Entro il 2015 perdite per 240 miliardi a causa della pirateria
Previsioni apocalittiche sono emerse durante The Surprising Evolution of Online Piracy, il convegno dedicato all’evoluzione della pirateria online tenutosi nei giorni scorsi ad Amsterdam. Frederick Huntsberry della Paramount Pictures ha reso noti i risultati della ricerca riguardante il sempre più presente fenomeno dello streaming e dei download illegali; da questo studio è emerso che se si continua di questo passo entro il 2015 nel solo territorio europeo andranno in fumo 1,2 milioni di posti di lavoro, i danni quantificati in euro ammontano invece a 240 miliardi.

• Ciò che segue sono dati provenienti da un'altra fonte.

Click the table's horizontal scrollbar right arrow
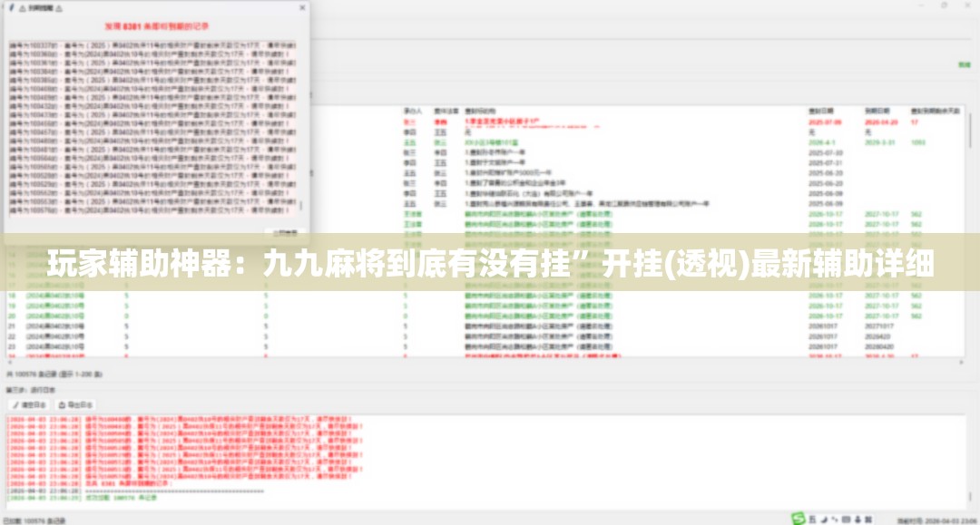The height and width of the screenshot is (525, 980). point(961,363)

Huntsberry ha dichiarato che è necessario arginare il fenomeno: implementando l’offerta legale in Internet, aspetto su cui l’industria sta lavorando, ma c’è ancora molto da fare. Purtroppo, per quanto basso possa essere il prezzo dell’offerta legale, non potrà mai competere con la gratuità del download illegale.
Durante il convegno è intervenuta Marie Francoise Marais, presidente Hadopi (la legge antipirateria francese), la quale ha dichiarato: È ancora presto per parlarne, ma posso dire che in questi primi mesi di attività abbiamo inviato una media di 50mila e-mail al giorno di avviso a utenti che stanno compiendo violazioni del diritto d’autore sulla Rete. Ricordo, però, che l’Hadopi è un’istituzione che non si occupa solo di repressione, ma anche di formazione ed educazione alla legalità su Internet.
- Il posto migliore per scaricare illegalmente è a lavoro
- Francia: la legge contro il p2p incassa la sconfitta
- AGCOM: “serve un coinvolgimento globale contro la pirateria”
- Chi scarica musica illegalmente spende di più per l’acquisto legale
- Francia – Hadopi 2: tre violazioni del copyright e addio internet




























Lascia un commento!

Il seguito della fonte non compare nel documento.